[Saved entries]

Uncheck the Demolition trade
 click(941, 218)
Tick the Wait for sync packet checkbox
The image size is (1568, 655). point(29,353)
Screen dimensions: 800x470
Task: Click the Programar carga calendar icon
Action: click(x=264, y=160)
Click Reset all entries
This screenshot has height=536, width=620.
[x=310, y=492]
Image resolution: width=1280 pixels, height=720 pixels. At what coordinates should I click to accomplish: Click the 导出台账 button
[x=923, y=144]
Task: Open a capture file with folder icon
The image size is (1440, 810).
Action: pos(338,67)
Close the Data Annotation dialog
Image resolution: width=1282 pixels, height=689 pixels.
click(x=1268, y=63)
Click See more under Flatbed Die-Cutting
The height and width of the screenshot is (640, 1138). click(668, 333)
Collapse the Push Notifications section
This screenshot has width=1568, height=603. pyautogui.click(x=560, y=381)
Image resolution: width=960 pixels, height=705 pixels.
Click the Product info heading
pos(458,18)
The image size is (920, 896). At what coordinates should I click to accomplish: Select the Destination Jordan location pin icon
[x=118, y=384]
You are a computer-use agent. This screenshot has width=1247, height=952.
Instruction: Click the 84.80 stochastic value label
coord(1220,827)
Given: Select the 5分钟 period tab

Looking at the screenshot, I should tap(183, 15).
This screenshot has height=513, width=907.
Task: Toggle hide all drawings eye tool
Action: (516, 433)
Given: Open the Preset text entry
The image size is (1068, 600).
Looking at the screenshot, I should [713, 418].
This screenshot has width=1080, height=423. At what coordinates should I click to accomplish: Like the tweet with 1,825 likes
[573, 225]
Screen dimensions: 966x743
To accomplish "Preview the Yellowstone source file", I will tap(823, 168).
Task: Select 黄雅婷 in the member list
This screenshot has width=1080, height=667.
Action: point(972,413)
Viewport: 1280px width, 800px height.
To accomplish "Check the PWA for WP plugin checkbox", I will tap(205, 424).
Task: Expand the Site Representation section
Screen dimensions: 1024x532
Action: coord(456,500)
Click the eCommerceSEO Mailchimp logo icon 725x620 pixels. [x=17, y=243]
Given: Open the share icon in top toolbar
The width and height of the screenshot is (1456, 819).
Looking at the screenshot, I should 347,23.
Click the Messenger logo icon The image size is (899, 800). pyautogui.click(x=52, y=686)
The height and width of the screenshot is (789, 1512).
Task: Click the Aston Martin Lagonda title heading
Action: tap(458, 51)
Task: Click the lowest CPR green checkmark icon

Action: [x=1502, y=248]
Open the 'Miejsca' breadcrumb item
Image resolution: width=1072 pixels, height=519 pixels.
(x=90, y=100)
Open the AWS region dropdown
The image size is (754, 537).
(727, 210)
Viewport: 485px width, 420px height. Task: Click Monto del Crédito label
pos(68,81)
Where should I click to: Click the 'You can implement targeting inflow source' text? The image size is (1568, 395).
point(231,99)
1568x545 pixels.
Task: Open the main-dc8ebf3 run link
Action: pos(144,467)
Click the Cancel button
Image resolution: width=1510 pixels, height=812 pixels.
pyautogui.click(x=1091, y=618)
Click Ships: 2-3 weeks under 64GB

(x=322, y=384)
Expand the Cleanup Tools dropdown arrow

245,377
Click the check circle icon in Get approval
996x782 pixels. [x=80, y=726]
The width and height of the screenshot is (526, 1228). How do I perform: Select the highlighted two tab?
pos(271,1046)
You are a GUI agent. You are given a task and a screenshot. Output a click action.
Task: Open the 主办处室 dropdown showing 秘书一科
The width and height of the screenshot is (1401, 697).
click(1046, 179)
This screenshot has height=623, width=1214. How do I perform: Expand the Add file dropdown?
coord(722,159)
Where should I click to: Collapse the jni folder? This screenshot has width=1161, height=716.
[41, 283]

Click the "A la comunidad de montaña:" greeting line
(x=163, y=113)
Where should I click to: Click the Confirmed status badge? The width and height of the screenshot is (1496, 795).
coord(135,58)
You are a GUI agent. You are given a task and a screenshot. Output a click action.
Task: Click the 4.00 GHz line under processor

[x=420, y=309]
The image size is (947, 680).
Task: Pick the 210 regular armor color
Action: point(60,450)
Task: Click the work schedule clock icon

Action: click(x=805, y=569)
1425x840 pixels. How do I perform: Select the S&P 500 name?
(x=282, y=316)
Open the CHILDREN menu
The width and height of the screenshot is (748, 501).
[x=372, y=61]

**What to produce:** Extract every record. Keep wording exact.

**Task answer:**
Uncheck the Demolition trade
 click(941, 218)
Tick the Wait for sync packet checkbox
The image size is (1568, 655). point(29,353)
Screen dimensions: 800x470
Task: Click the Programar carga calendar icon
Action: click(x=264, y=160)
Click Reset all entries
This screenshot has height=536, width=620.
[x=310, y=492]
Image resolution: width=1280 pixels, height=720 pixels. At what coordinates should I click to accomplish: Click the 导出台账 button
[x=923, y=144]
Task: Open a capture file with folder icon
The image size is (1440, 810).
Action: pos(338,67)
Close the Data Annotation dialog
Image resolution: width=1282 pixels, height=689 pixels.
click(x=1268, y=63)
Click See more under Flatbed Die-Cutting
The height and width of the screenshot is (640, 1138). click(668, 333)
Collapse the Push Notifications section
This screenshot has width=1568, height=603. pyautogui.click(x=560, y=381)
Image resolution: width=960 pixels, height=705 pixels.
Click the Product info heading
pos(458,18)
The image size is (920, 896). At what coordinates should I click to accomplish: Select the Destination Jordan location pin icon
[x=118, y=384]
You are a computer-use agent. This screenshot has width=1247, height=952.
Instruction: Click the 84.80 stochastic value label
coord(1220,827)
Given: Select the 5分钟 period tab

Looking at the screenshot, I should tap(183, 15).
This screenshot has height=513, width=907.
Task: Toggle hide all drawings eye tool
Action: (516, 433)
Given: Open the Preset text entry
The image size is (1068, 600).
Looking at the screenshot, I should [713, 418].
This screenshot has width=1080, height=423. At what coordinates should I click to accomplish: Like the tweet with 1,825 likes
[573, 225]
Screen dimensions: 966x743
To accomplish "Preview the Yellowstone source file", I will tap(823, 168).
Task: Select 黄雅婷 in the member list
This screenshot has width=1080, height=667.
Action: point(972,413)
Viewport: 1280px width, 800px height.
To accomplish "Check the PWA for WP plugin checkbox", I will tap(205, 424).
Task: Expand the Site Representation section
Screen dimensions: 1024x532
Action: coord(456,500)
Click the eCommerceSEO Mailchimp logo icon 725x620 pixels. [x=17, y=243]
Given: Open the share icon in top toolbar
The width and height of the screenshot is (1456, 819).
Looking at the screenshot, I should 347,23.
Click the Messenger logo icon The image size is (899, 800). pyautogui.click(x=52, y=686)
The height and width of the screenshot is (789, 1512).
Task: Click the Aston Martin Lagonda title heading
Action: tap(458, 51)
Task: Click the lowest CPR green checkmark icon

Action: [x=1502, y=248]
Open the 'Miejsca' breadcrumb item
Image resolution: width=1072 pixels, height=519 pixels.
(x=90, y=100)
Open the AWS region dropdown
The image size is (754, 537).
(727, 210)
Viewport: 485px width, 420px height. Task: Click Monto del Crédito label
pos(68,81)
Where should I click to: Click the 'You can implement targeting inflow source' text? The image size is (1568, 395).
point(231,99)
1568x545 pixels.
Task: Open the main-dc8ebf3 run link
Action: pos(144,467)
Click the Cancel button
Image resolution: width=1510 pixels, height=812 pixels.
pyautogui.click(x=1091, y=618)
Click Ships: 2-3 weeks under 64GB

(x=322, y=384)
Expand the Cleanup Tools dropdown arrow

245,377
Click the check circle icon in Get approval
996x782 pixels. [x=80, y=726]
The width and height of the screenshot is (526, 1228). How do I perform: Select the highlighted two tab?
pos(271,1046)
You are a GUI agent. You are given a task and a screenshot. Output a click action.
Task: Open the 主办处室 dropdown showing 秘书一科
The width and height of the screenshot is (1401, 697).
click(1046, 179)
This screenshot has height=623, width=1214. How do I perform: Expand the Add file dropdown?
coord(722,159)
Where should I click to: Collapse the jni folder? This screenshot has width=1161, height=716.
[41, 283]

Click the "A la comunidad de montaña:" greeting line
(x=163, y=113)
Where should I click to: Click the Confirmed status badge? The width and height of the screenshot is (1496, 795).
coord(135,58)
You are a GUI agent. You are given a task and a screenshot. Output a click action.
Task: Click the 4.00 GHz line under processor

[x=420, y=309]
The image size is (947, 680).
Task: Pick the 210 regular armor color
Action: point(60,450)
Task: Click the work schedule clock icon

Action: click(x=805, y=569)
1425x840 pixels. How do I perform: Select the S&P 500 name?
(x=282, y=316)
Open the CHILDREN menu
The width and height of the screenshot is (748, 501).
[x=372, y=61]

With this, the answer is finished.